THINGS TO DO =
(A) According to the text on the Yellow Card scheme, in what year was the scheme set up?
(B) From the text on the Yellow Card scheme, copy the part that opens with the words containing "The MHRA also" and closes with "have unwanted side-effects.".

TEXT EXCERPT =
⟨

The Medicines and Healthcare Regulatory Authority (MHRA) wants pharmacists to promote and make better use of the "Yellow Card" scheme.

The scheme, which includes online reporting, was set up in 1964 in the wake of the Thalidomide tragedy.

It has since helped detect dozens of unexpected side-effects.

If you suspect that you have had a side-effect to your medicine, please tell us about it via the Yellow Card scheme
Dr June Raine

While drugs are heavily tested prior to release, some "adverse effects" may not be spotted, or the medicine may interact with other drugs or even foods in an unexpected way.

Reports on the Yellow Card scheme helped scientists find out that cranberry juice interacted with warfarin, one of the most commonly prescribed blood thinning drugs.

In 2001, other Yellow Card reports revealed a connection between smoking cessation drug Zyban and seizures.

The MHRA also wants community pharmacists to file more reports on drug reactions to them.

Most of the 20,000 reports every year come directly from doctors, but only a few hundred from community pharmacists.

Simpler system

Dr June Raine, from the MHRA, said: "We are keen to let people know that whilst their medicines have important benefits, they may also have unwanted side-effects.

⟩

GIVEN MATERIAL =
⟨

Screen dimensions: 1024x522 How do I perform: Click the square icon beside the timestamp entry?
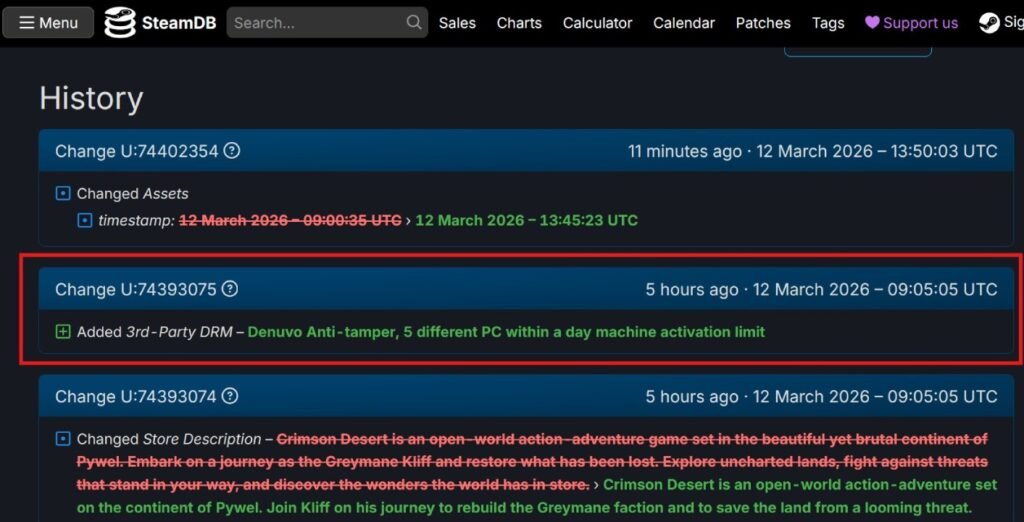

⟩

RESPONSES PER TASK =
(A) 1964

(B)
The MHRA also wants community pharmacists to file more reports on drug reactions to them.

Most of the 20,000 reports every year come directly from doctors, but only a few hundred from community pharmacists.

Simpler system

Dr June Raine, from the MHRA, said: "We are keen to let people know that whilst their medicines have important benefits, they may also have unwanted side-effects.